This reminded me of an interpretive problem in a novel that I read recently. Does the passage in bold below (from William Gibson, The Peripheral, pp. 62-63) have the appropriate number of negations, or not?

She got a beer, her phone dinging as Jimmy’s ran a tab. Took the bottle to a little round corner table, unwiped but mercifully empty, sat down, tried to look like the meanest old lady she could. Girl who’d passed her the beer had a Viz, like Macon and Edward had, a tangle like silver cobweb filling one eye socket, but you could still see the eye behind it, watching whatever the little units strung in the tangle were projecting. Hefty Mart had to scan your socket before they fabbed you one, so it would fit, and there weren’t any funny ones yet. Looked better on a black face, she thought, but most every kid here had one and it made her feel old, and more so that she thought they looked kind of stupid. It was something every year. 

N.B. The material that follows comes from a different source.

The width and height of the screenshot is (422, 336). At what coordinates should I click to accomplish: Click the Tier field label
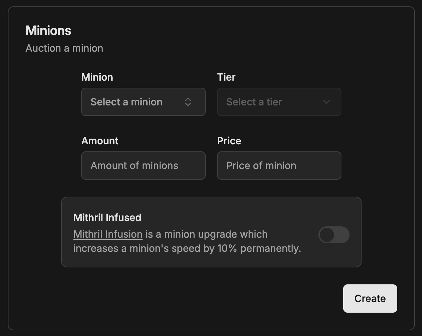click(226, 77)
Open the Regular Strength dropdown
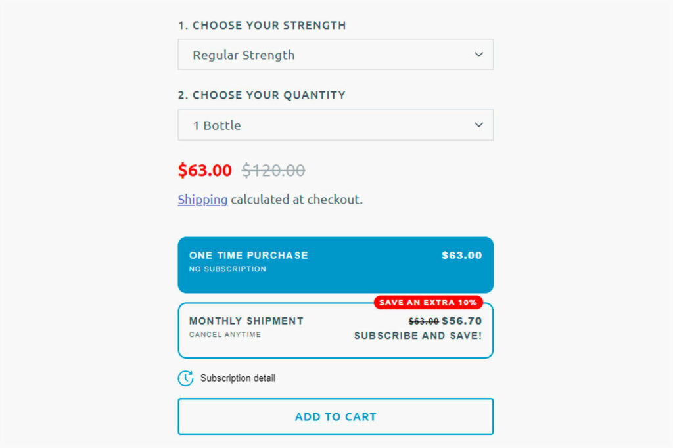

“Look like you’ve come up short on the number of fucks you need to not give,” Janice said, appearing out of the crowd with a beer of her own.

“Short a few,” Flynne agreed, but no longer the oldest thing in Jimmy’s. She’d always liked Janice. She automatically looked around, because Janice and Madison weren’t usually very far apart. He was at a table with two boys, each one with a silver-tangled eye. He looked like Teddy Roosevelt, Madison, and most of what she knew about Teddy Roosevelt was that Madison looked like him. He had a mustache he trimmed but never shaved off, round titanium-wire glasses, and a moth-eaten wool cruiser vest, olive green, complicated breast pockets bristling with pens and little flashlights. 

“Want some company with it?”

“Long as it’s you,” Flynne said.


  1. LMorland said,

    February 11, 2015 @ 5:46 am

    Interesting, but I'd love to know what motivated Stuart Cantrill to search the archives of Nature, as opposed to, for example, The Atlantic.

    In any case, I searched in vain for the key to the asterisks for the first two "fucks". Perhaps it meant that the fucks were themselves "asterisked," as in "f**k"?

  2. Stan Carey said,

    February 11, 2015 @ 6:04 am

    See also: 'How many swears can we give?' on Strong Language, where Stephen Chrisomalis quantifies the hoots, damns, shits and fucks we haven't given over the years.

  3. Tanja S. said,

    February 11, 2015 @ 6:04 am

    @LMorland: I believe the asterisks are there because the first two fucks are innocent – as Cantrill explains in his post, they're just people's last names. The first one is an abbreviation of Fuckel missing the full stop.

    The negation seems fine to me, but it could just be my poor monkey brain. "You don't give a fuck" –> "You need to not give a fuck". And the greater the number of fucks you don't give, the better. I think.

  4. Stu said,

    February 11, 2015 @ 6:28 am

    @LMorland – the motivation was provided by an author recently getting the single-word sentence 'Bollocks.' into an opinion piece in Nature; it got me wondering what other swear words had appeared… it's explained at the top of the post. And as @Tanja S. correctly points out, the first two fucks were just names, rather than anyone actually swearing. I also work here (but on a different journal), so that's why Nature seemed like good source material!

  5. Bjorn said,

    February 11, 2015 @ 7:16 am

    I'm fairly sure the negations are correct in that Gibson passage. "Not giving a fuck" is of course not caring. Saying "look at all the fucks I give" while pointing to nothing is another way of saying that. "Look at all the fucks I don't give" while pointing to a bunch of things is yet another way of expressing the idea of not caring, where the number of things pointed to indicates the degree of not-caring. So, coming up short on the number of fucks that you're not giving means not displaying an insufficient degree of not-caring, which from context is clearly the intended meaning.

  6. Aaron Toivo said,

    February 11, 2015 @ 7:46 am

    Bjorn: You appear to have misnegated something.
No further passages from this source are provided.